How to Improve Data Engineering Workflows with End-to-End Data Observability
As companies increasingly leverage data-driven insights to drive innovation and maintain their competitive edge, it’s important that their data is accurate and trustworthy. With data observability, data teams can now identify and prevent inaccurate, missing, or erroneous data from breaking your analytics dashboards, delivering more reliable insights.
Does this situation ring a bell?
Your Marketing Analytics team uses Looker to visualize how many sales qualified leads are generated per day as a result of a new billboard in New York City’s Time Square. Minutes before a Q4 planning meeting with their CEO, the VP of Marketing pings you:
“The data is all wrong… what happened?!”
You open Looker and realize the numbers, which are normally updated every 15 minutes, haven’t been touched in 24 hours!
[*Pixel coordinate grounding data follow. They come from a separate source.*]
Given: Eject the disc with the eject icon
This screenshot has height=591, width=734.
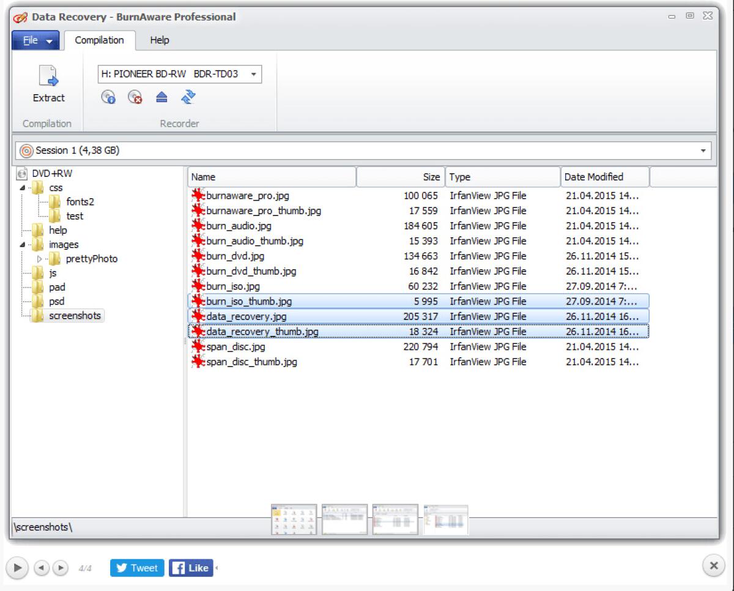Looking at the screenshot, I should click(x=161, y=97).
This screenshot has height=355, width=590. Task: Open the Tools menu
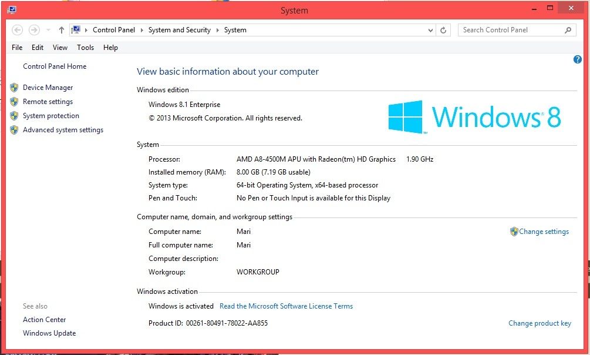[x=85, y=48]
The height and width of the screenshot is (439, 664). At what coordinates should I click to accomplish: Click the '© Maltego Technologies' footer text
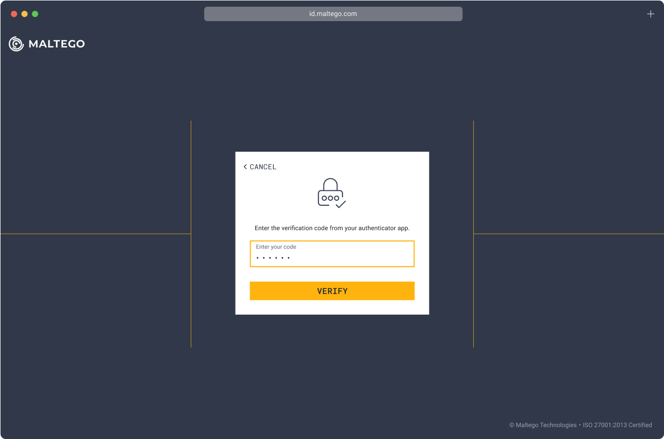click(x=543, y=425)
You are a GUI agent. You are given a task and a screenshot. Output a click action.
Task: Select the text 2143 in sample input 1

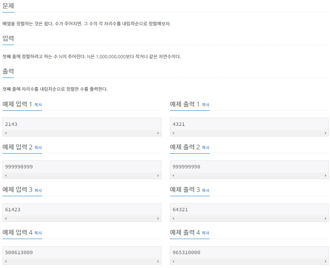11,124
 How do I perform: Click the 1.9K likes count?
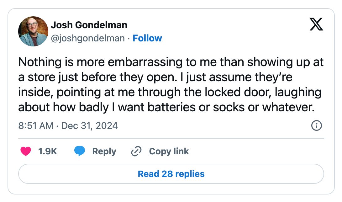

While powerful solutions exist to deliver data analytics on top of existing data, many data teams cite data quality and integrity as key pain points, costing them millions of dollars in wasted revenue and up to 50 percent of their team’s time. Instead of working on projects that actually move the needle for their company, data professionals are forced to debug data pipelines and firefight broken dashboards.
To address this all-too-common reality, data analysts, engineers, and scientists need an easy and collaborative way to monitor and alert for abnormalities in their data, from ingestion to analytics. It’s also important they have the tools necessary to map their data lineage, keeping tabs on how changes in their data pipelines affect downstream sources, such as analytics and business intelligence reports.
How data workflows break
Bad data spares no one, and can crop up in a variety of ways, causing sleepless nights, wasted resources, and erosion of data trust.
After speaking with several hundred data engineering teams over the past 12 months, I’ve noticed there are three primary reasons why good data turns bad: 1) a growing number of data sources in a single data ecosystem, 2) the increasing complexity of data pipelines, and 3) bigger, more specialized data teams.
More and more data sources
Nowadays, companies use anywhere from dozens to hundreds of internal and external data sources to produce analytics and ML models. Any one of these sources can change in unexpected ways and without notice, compromising the data the company uses to make decisions.
For example, an engineering team might make a change to the company’s website, thereby modifying output of a data set that is key to marketing analytics. As a result, key marketing metrics may be wrong, leading the company to make poor decisions about ad campaigns, sales targets, and other important, revenue-driving projects.
Increasingly complex data pipelines
Data pipelines are increasingly complex with multiple stages of processing and non-trivial dependencies between various data assets. With little visibility into these dependencies, any change made to one data set can have unintended consequences impacting the correctness of dependent data assets.
Something as simple as a change of units in one system can seriously impact the correctness of another system, as in the case of the Mars Climate Orbiter. A NASA space probe, the Mars Climate Orbiter crashed as a result of a data entry error that produced outputs in non-SI units versus SI units, bringing it too close to the planet. Like spacecraft, analytic pipelines can be extremely vulnerable to the most innocent changes at any stage of the process.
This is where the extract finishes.